### Supplied text

We can apply Bayes' theorem to this example as follows.  Let
\begin{equation}
\Pb(A)=\langle P(A=a_1),\ldots,P(A=a_n)\rangle
\end{equation}
where $a_1,\ldots,a_n$ are the results of each branch of our computation.
Let $G=g_1 \wedge \cdots \wedge g_m$, where $g_i$ is true if and only if
our $i$-th guard clause succeeds.  This gives us
\begin{equation}\label{bayesGuard}
\Pb(A||G) = \frac{\Pb(G||A)\Pb(A)}{\sum_i P(G||A=a_i)P(A=a_i)}
\end{equation}
But for each branch $a_i$ of our computation, $G$ is true if and only if
$a_i \neq |Nothing|$.  This gives us
\begin{equation}
P(G||A=a_i) =
  \left\{\begin{array}{l}
           1 \quad \text{if $a_i \neq |Nothing|$} \\
           0 \quad \text{if $a_i = |Nothing|$}
         \end{array}\right.
\end{equation}
allowing us to simplify \eqref{bayesGuard} to
\begin{equation}
\Pb(A||G) = \frac{\Pb(G||A)\Pb(A)}{\sum_{a_i \neq |Nothing|} P(A=a_i)}
\end{equation}
But this is equivalent to discarding all the |Nothing| terms, and
normalizing the remaining probabilities.  Compare this result to the
diagram in Section \ref{BackgroundBayesExample}.

% TODO: Float Bayes diagram so we can refer to it from here?

\subsection{The MaybeT monad transformer}

To build our Bayesian monad, we need an implementation of |MaybeT|
\cite{NewMonads}.  The |MaybeT| monad transformer lifts a computation of
type |m a| to a computation of type |m (Maybe a)|.

\begin{spec}
newtype MaybeT m a =
  MaybeT { runMaybeT :: m (Maybe a) }

instance MonadTrans MaybeT where
  lift x = MaybeT (liftM Just x)
\end{spec}

\noindent Here, |liftM Just| has the type |m a -> m (Maybe a)|, where |m|
is the monad being lifted.

We also need to define new versions of |return| and |>>=| using the
versions defined by |m|.

\begin{spec}
instance (Monad m) => Monad (MaybeT m) where
  return x  =  lift (return x)
  ma >>= f  =  MaybeT (runMaybeT ma >>= f')
    where  f' Nothing   =  return Nothing
           f' (Just x)  =  runMaybeT (f x)
\end{spec}

\noindent There are two key concepts here:

\begin{enumerate}
\item Neither |return| or |>>=| create new |Nothing| values.  This must be
  done using |mzero|, defined in Section \ref{BDDist}.

######
### Data entries

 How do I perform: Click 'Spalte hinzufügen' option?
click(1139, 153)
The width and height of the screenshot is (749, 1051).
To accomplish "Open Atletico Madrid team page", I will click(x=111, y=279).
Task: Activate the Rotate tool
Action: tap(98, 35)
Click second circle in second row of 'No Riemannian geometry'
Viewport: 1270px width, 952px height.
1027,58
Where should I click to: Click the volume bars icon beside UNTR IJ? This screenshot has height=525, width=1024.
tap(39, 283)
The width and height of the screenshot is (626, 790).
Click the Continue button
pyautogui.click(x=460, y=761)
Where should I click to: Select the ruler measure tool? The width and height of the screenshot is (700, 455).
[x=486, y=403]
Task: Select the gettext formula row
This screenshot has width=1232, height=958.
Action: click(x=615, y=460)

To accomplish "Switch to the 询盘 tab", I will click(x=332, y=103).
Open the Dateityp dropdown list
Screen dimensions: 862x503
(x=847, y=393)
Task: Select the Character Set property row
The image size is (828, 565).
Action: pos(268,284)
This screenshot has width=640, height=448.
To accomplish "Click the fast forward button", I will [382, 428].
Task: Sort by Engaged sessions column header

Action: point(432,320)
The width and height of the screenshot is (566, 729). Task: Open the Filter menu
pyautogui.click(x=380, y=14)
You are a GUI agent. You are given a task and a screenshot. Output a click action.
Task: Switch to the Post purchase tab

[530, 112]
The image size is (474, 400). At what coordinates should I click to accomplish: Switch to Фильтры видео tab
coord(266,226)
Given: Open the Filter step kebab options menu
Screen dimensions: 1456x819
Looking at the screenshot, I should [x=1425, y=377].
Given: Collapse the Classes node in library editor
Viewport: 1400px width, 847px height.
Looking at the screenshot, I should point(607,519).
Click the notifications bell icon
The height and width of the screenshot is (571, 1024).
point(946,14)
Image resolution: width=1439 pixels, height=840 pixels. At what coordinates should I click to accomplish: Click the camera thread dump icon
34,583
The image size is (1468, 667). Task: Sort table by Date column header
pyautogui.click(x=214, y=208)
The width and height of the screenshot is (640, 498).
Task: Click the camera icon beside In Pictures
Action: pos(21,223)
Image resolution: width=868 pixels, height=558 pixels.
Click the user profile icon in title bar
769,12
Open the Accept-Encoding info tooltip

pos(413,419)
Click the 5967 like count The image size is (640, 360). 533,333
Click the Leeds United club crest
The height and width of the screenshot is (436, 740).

######

Work to do:
a: In the passage on Bayes' theorem and MaybeT, what type of computation does the MaybeT monad transformer lift a computation of type m a to?
b: Pick up the passage on Bayes' theorem and MaybeT right after its final sentence and write the next part.
The entries have nothing to do with the passage on Bayes' theorem and MaybeT.

Responses for each task:
a: A computation of type m (Maybe a).

b:
\item Once a |Nothing| value is inserted into the monad, it will be passed
  along unchanged by |>>=|, suppressing all further calls to any function
  |f|.
\end{enumerate}

\noindent Note that we provide no |MonadPlus| instance for |MaybeT|,
because it has ambiguous semantics.  It could refer to either

\begin{spec}
instance (MonadPlus m) => MonadPlus (MaybeT m)
\end{spec}

\noindent which lifts the semantics of an underlying |MonadPlus| instance,
or

\begin{spec}
instance (Monad m) => MonadPlus (MaybeT m)
\end{spec}

\noindent which provides semantics similar to |MonadPlus Maybe|.
Therefore, we leave the choice up to the user of |MaybeT|.

\subsection{The BDDist monad}
\label{BDDist}

Now we are ready to define |BDDist|, a discrete distribution monad with
support for Bayes' theorem.  We apply |MaybeT| to |DDist|, and lift the
underlying |weighted| function into the new monad.

> type BDDist = MaybeT DDist
>
> instance (Dist d) => Dist (MaybeT d) where
>   weighted wvs = lift (weighted wvs)

The |guard| function\footnote{Earlier versions of this paper used a
  |condition| function.  Thank you to David House for noticing that
  |condition| was identical to |guard|.} is actually supplied by the
standard Haskell library \cite{haskell98}:

\begin{spec}
guard ::  MonadPlus m => Bool -> m ()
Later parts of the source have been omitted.